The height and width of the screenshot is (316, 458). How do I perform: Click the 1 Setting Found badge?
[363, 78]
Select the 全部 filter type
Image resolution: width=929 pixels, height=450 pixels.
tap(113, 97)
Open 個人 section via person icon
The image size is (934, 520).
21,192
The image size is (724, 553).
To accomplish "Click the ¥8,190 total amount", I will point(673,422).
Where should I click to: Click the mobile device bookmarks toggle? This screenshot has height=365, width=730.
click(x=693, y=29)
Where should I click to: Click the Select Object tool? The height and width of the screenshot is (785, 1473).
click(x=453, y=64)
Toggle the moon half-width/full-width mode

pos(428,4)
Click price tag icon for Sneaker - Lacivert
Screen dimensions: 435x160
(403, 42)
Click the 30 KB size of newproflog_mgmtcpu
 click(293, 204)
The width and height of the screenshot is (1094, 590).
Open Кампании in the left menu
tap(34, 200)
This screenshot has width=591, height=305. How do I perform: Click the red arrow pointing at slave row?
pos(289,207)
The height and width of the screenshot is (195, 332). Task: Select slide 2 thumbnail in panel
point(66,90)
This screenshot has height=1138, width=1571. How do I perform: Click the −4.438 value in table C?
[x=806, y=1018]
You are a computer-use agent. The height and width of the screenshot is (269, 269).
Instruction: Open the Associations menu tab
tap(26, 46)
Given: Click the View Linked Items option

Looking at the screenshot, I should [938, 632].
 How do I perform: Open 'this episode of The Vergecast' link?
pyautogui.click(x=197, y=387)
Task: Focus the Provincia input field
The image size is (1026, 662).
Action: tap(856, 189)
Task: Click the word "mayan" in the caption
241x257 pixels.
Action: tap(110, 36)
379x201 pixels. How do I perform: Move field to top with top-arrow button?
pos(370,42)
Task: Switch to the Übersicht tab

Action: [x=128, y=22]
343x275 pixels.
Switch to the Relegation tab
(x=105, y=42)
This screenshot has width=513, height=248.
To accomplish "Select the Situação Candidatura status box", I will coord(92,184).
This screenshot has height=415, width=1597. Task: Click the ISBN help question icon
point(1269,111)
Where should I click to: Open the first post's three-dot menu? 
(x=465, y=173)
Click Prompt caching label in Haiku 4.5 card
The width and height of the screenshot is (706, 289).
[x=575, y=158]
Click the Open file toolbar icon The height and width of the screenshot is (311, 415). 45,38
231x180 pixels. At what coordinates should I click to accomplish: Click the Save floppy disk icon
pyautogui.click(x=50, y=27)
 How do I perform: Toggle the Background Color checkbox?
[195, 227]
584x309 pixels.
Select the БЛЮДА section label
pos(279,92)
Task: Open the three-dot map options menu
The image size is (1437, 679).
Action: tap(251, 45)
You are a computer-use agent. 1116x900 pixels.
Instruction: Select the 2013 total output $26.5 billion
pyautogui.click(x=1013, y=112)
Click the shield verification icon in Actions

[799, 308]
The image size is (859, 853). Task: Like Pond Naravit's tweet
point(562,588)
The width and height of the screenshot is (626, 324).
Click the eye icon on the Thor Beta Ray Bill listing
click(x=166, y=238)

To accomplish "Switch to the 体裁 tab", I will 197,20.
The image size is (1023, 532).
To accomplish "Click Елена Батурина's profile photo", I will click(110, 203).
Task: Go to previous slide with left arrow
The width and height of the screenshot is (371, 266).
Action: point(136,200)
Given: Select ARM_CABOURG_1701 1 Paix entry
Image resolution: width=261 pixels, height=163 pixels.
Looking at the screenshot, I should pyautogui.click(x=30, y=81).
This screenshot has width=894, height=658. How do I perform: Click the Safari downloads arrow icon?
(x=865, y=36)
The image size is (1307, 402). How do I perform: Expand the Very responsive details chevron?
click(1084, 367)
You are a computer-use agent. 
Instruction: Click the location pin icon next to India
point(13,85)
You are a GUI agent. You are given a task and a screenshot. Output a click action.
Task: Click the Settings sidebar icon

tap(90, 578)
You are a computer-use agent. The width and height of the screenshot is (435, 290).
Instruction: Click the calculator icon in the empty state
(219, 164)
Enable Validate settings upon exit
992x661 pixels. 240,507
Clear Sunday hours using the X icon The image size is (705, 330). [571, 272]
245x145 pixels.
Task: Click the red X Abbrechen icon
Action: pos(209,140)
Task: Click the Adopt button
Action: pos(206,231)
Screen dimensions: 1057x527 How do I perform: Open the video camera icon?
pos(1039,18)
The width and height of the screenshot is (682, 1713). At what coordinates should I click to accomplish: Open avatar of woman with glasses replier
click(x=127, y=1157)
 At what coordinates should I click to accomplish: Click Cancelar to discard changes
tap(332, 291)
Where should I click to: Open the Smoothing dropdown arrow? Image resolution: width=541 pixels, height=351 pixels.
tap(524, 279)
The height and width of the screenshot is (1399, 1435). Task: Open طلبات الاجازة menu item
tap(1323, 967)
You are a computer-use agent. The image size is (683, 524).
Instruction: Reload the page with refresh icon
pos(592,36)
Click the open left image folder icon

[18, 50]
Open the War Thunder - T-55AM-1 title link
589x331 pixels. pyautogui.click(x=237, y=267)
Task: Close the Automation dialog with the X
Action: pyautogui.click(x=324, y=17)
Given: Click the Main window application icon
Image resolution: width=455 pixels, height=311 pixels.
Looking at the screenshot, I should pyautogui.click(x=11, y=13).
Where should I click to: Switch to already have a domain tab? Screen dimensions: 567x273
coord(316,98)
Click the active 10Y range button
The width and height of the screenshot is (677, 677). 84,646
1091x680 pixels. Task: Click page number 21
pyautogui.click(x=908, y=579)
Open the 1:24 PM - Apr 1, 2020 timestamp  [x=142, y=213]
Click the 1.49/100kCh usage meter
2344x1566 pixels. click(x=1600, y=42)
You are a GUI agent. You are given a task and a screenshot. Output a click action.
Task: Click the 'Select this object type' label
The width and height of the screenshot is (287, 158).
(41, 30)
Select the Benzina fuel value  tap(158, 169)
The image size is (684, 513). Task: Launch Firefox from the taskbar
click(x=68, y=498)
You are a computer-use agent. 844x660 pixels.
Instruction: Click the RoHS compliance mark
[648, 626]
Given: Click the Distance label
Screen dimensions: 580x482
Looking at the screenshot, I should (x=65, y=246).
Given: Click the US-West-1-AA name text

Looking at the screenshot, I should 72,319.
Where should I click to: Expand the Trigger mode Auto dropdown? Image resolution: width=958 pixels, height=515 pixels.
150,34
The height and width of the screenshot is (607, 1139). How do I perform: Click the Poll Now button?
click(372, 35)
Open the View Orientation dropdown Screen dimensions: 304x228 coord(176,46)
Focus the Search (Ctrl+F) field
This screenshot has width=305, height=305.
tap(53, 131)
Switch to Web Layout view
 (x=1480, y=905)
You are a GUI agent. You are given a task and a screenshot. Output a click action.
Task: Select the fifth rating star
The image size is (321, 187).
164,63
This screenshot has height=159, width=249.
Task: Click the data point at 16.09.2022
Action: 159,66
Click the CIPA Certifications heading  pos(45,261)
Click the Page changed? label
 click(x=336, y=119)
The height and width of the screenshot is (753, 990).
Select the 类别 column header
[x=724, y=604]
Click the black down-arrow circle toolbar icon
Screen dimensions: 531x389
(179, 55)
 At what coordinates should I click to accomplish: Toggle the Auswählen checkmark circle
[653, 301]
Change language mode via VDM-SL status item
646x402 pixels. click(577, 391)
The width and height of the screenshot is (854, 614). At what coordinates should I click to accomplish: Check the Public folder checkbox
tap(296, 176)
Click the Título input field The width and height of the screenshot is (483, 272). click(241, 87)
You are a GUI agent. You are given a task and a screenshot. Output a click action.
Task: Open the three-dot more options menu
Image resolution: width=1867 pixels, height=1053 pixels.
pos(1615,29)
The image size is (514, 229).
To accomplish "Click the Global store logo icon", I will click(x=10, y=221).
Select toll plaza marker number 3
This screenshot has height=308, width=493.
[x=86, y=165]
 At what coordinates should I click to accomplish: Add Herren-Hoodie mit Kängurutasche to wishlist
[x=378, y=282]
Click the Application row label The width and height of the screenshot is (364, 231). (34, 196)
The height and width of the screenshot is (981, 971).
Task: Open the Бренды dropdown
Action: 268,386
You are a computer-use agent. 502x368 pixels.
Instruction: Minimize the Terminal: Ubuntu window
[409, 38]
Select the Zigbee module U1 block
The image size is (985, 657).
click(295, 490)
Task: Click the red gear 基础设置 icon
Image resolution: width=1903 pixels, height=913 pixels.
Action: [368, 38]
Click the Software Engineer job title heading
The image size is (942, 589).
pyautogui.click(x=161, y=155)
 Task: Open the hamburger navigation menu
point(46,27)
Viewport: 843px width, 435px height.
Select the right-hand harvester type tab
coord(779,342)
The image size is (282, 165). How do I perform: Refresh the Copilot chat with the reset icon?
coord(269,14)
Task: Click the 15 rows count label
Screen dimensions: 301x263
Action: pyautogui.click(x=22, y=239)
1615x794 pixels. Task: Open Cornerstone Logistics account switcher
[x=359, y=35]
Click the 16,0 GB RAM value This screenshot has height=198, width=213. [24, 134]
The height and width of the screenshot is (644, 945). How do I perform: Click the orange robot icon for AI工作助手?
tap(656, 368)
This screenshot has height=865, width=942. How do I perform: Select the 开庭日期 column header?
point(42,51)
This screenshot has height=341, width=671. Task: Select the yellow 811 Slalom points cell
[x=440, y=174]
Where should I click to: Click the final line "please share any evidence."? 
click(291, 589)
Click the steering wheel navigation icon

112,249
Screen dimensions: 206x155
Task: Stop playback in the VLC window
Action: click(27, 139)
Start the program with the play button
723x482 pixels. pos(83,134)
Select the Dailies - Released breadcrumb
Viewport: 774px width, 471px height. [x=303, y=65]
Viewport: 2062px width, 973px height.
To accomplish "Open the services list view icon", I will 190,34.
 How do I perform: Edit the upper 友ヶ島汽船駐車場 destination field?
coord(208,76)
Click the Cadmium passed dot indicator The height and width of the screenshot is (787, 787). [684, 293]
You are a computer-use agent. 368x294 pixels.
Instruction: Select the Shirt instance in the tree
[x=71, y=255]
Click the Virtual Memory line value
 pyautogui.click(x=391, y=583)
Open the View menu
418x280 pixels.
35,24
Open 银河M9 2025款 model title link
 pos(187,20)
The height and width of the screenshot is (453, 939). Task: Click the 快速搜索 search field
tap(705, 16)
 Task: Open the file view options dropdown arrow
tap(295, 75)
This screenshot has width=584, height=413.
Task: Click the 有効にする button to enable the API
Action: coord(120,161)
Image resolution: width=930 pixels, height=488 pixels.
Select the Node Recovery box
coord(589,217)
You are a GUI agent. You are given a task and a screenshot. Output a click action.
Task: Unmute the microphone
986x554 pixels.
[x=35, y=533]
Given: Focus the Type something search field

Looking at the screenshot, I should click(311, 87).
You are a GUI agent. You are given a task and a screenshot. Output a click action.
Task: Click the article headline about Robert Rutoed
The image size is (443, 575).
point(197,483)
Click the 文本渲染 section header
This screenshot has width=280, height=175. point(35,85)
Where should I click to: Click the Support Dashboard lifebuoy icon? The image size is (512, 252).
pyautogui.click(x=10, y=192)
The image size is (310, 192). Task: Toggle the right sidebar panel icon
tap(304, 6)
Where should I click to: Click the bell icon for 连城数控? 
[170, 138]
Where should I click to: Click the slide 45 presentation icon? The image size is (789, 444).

================

Your instructions:
Return each line of the data above that contains the string "heading", matching uppercase and lowercase exactly.

Task solution:
Click the CIPA Certifications heading  pos(45,261)
Click the Software Engineer job title heading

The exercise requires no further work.